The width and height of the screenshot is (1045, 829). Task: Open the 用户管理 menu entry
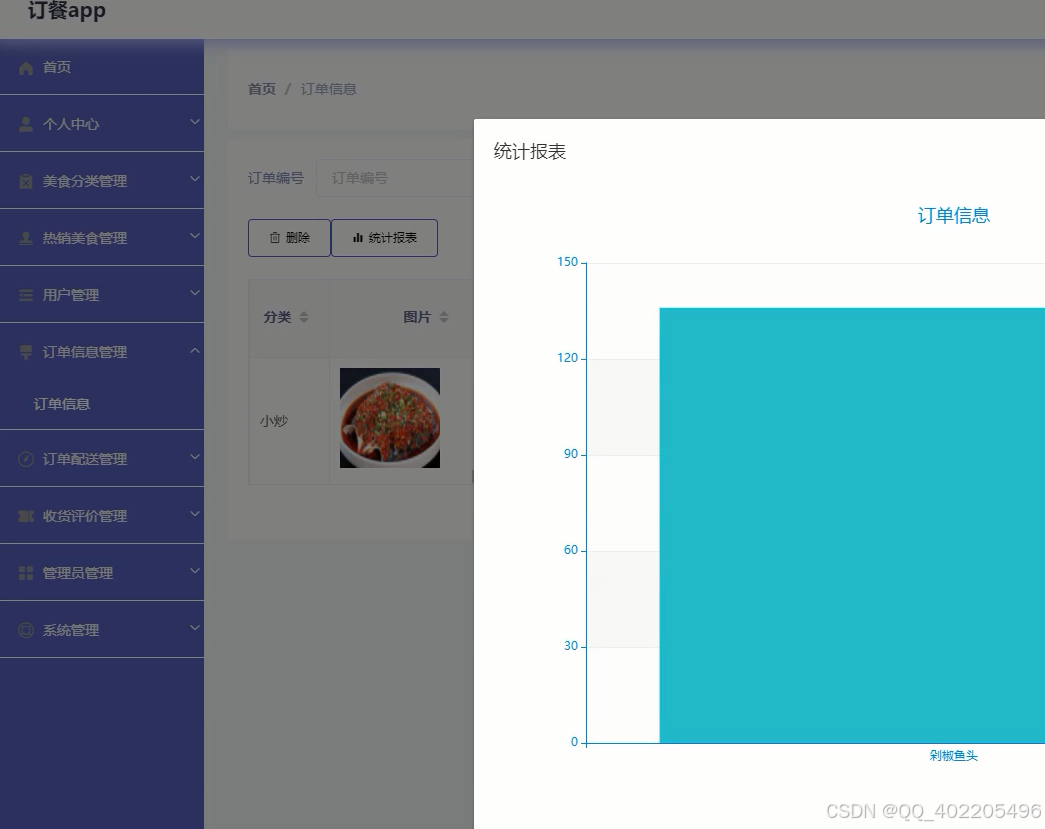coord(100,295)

...

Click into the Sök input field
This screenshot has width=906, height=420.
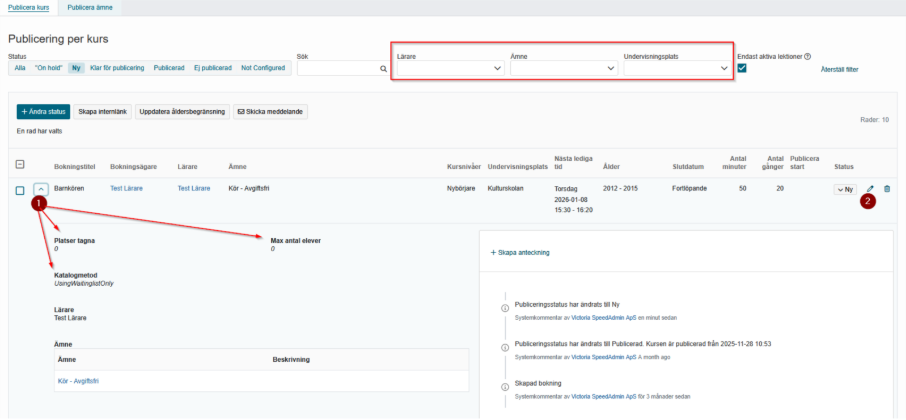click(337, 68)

* * *

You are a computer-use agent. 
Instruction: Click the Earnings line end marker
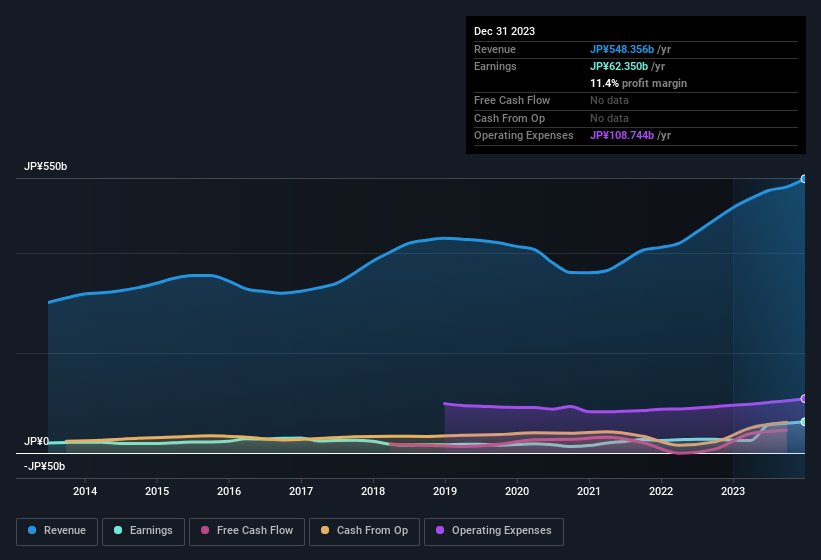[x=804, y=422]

- **Task details**:
Starting with the line that contains "The width and" and going on through the line that contains "coord(100,295)", copy those rows word for word, leaving the pictures out.

- **Answer below**:
The width and height of the screenshot is (1045, 829). Task: Open the 用户管理 menu entry
coord(100,295)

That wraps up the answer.